REVIEWS丨2024.12.18
ゲーム参加者が並んで歩く迷路式廊下、管理者の仮面、ギフトボックスのような棺… 『イカゲーム』シーズン1の謎
Netflixシリーズ『イカゲーム』シーズン2が、12月26日(木)より世界独占配信される。「イカゲーム」とは、膨大な借金や深刻なトラブルにより人生を諦めかけた者たちが、“人生一発逆転”できるほどの高額賞金を懸け、<誰もが知る子どもの遊び>になぞらえた「負けたら即死」のゲームに巻き込まれていく、世界的メガヒットのサバイバルスリラー。
![イカゲーム](https://thecage.tokyo/wp-content/uploads/2024/12/squidgame-s2-4.jpg)
Netflix『イカゲーム』
シーズン1は、2021年9月にNetflixで配信開始されると世界の90カ国で1位を記録する大ヒットとなった。シーズン1の脚本と監督を務めたファン・ドンヒョク、美術監督のチェ・ギョンソン、主人公ソン・ギフン役を演じるイ・ジョンジェ、幼馴染のチョ・サンウ役を演じるパク・ヘスが、劇中のシーン描写や、衣装、セットにまつわる舞台裏について語った。
・ギフトボックスの意味
美術監督のチェ・ギョンソンによると、ギフトボックスのような棺はゲームを作った人物の気持ちを表現している。まるで自分が神であるかのように、参加者たちへチャンスを与え、慈悲をかけるギフトを贈っているのだ。ピンクのリボンを掛けた黒のギフトボックスは、仮面をかぶった管理者たちの服とも配色が合っている。
・仮面をかぶった管理者たちの衣装デザイン
彼らが着用している黒とピンクの服について、ファン・ドンヒョク監督は当初ボーイスカウトのような制服も検討したが、正体不明にするためには全身を覆う衣装にする必要があったため、顔を隠せるフード付きのジャンプスーツになったと明かしている。

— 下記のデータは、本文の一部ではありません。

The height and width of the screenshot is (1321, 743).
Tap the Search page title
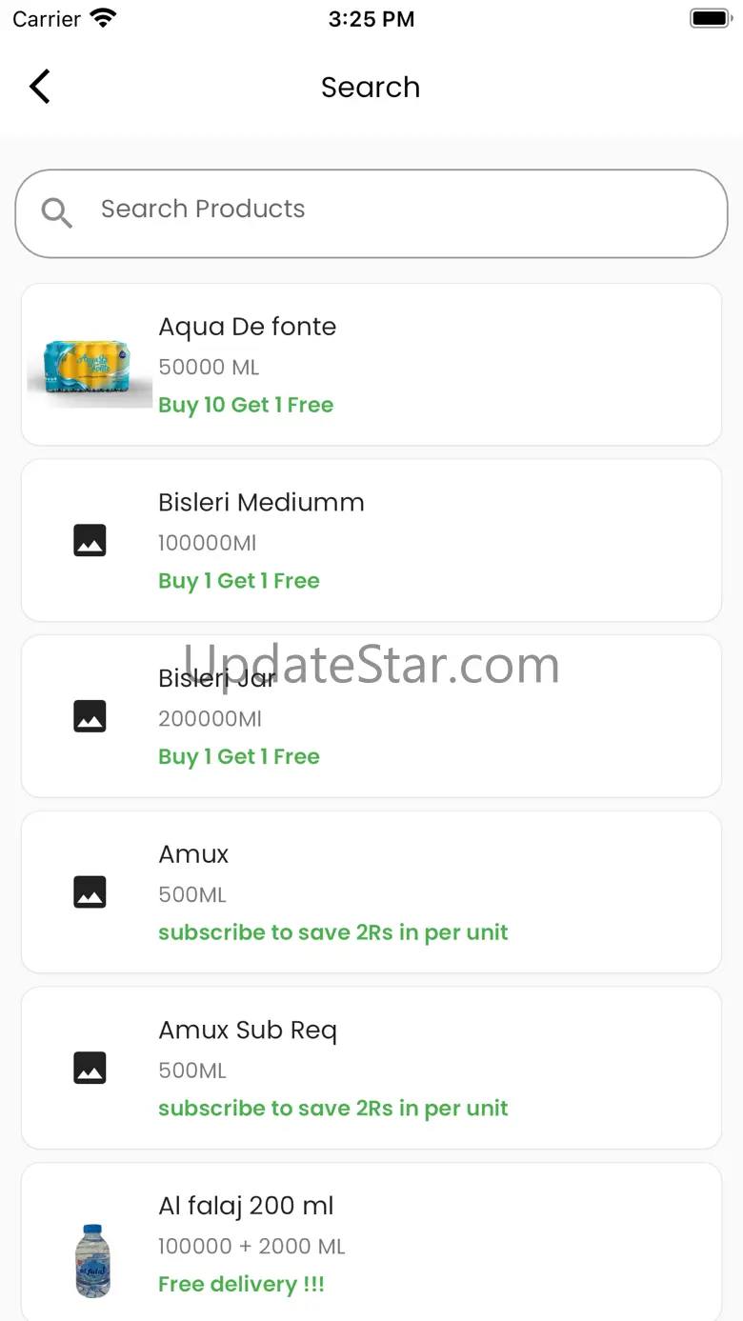[x=371, y=87]
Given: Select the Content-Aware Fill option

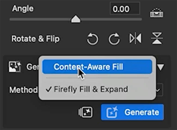Looking at the screenshot, I should click(97, 67).
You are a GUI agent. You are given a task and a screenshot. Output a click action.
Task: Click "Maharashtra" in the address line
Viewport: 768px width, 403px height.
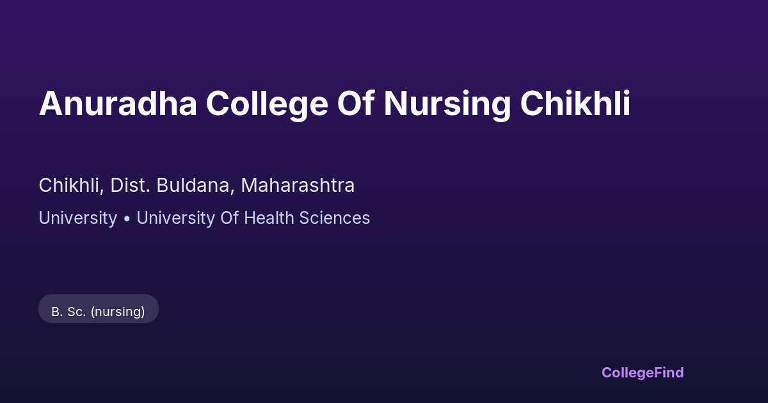pos(298,186)
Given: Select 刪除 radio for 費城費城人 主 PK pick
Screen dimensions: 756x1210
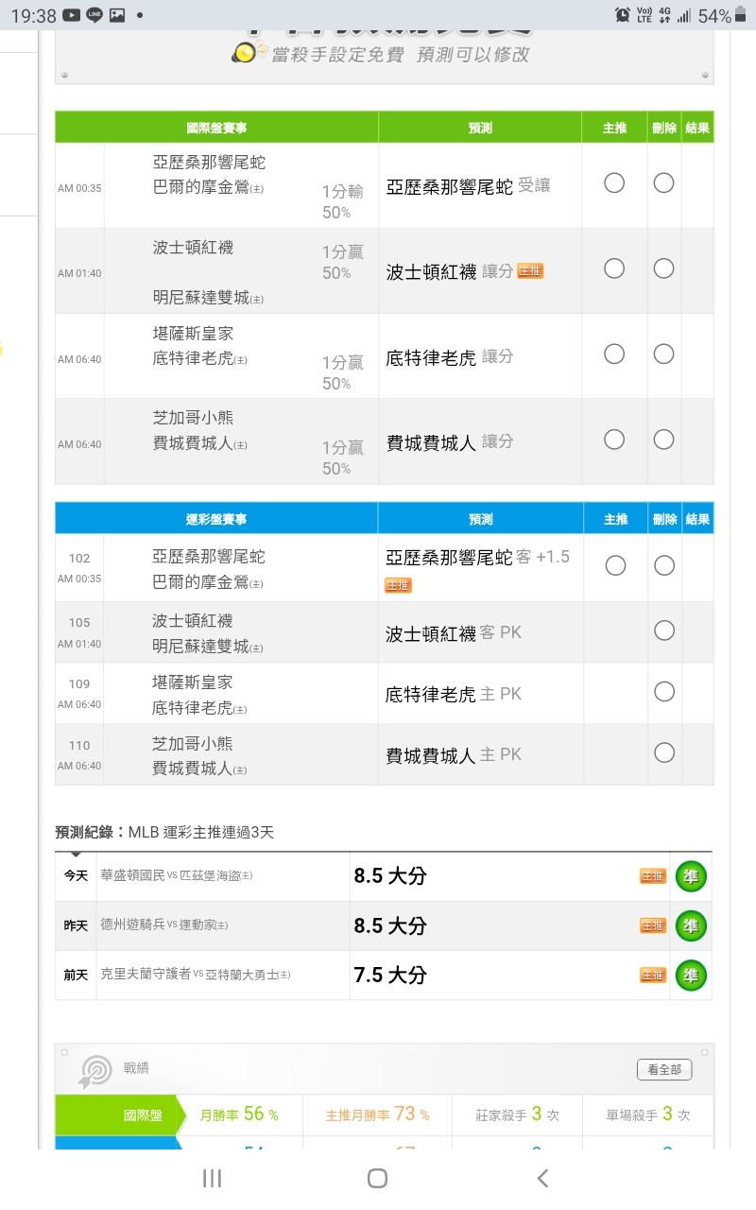Looking at the screenshot, I should [x=664, y=752].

また、あえて恐怖を感じさせないような子どもらしい色使いを意識し、黒とピンクという配色を使用したという。スペイン発のNetflixドラマ「ペーパー・ハウス」の衣装に似ているという意見もあるようだが、結果的にそういう印象を与えるのかもしれないとドンヒョク監督は話している。また、チェ・ギョンソン美術監督は、多数の仮面デザインを提案したことを振り返る。そして、韓国の伝統的なお面「ハフェタル」とフェンシングのマスクからインスピレーションを受け、図形を加えた仮面デザインが完成した。また、彼らの仮面は、共同体の中で生きる蟻の顔のようにも見えるイメージになっている。
・壮大なセットデザイン
チェ・ギョンソン美術監督が手掛けたセットデザインは「どのセットも美術館のようだった」と振り返るパク・ヘス。参加者たちの<寝床>のセットでは、現代は競争社会や階級社会であることが表現されている。人間が物のように棚に並ぶ倉庫のようなコンセプトになっており、ピラミッドや闘技場のような段差のある場所にベッドが並ぶ。
また、壁にはピクトグラムが隠されているが、ゲームが進むにつれてそれらが見えてくる。<遊び場>は子どもの頃には遊具が大きく見えたイメージを再現し、巨大サイズの遊具が並ぶセットが設計された。また、何百人もの参加者たちが並んで歩く<迷路式廊下>は、だまし絵で知られる画家M.C.エッシャーから多大な影響を受けているとか。最も時間がかかっているのは、<路地>のセットだという。よく見ると、錆びた門戸、地面から生えた雑草、表札など、細部まで作り込まれている。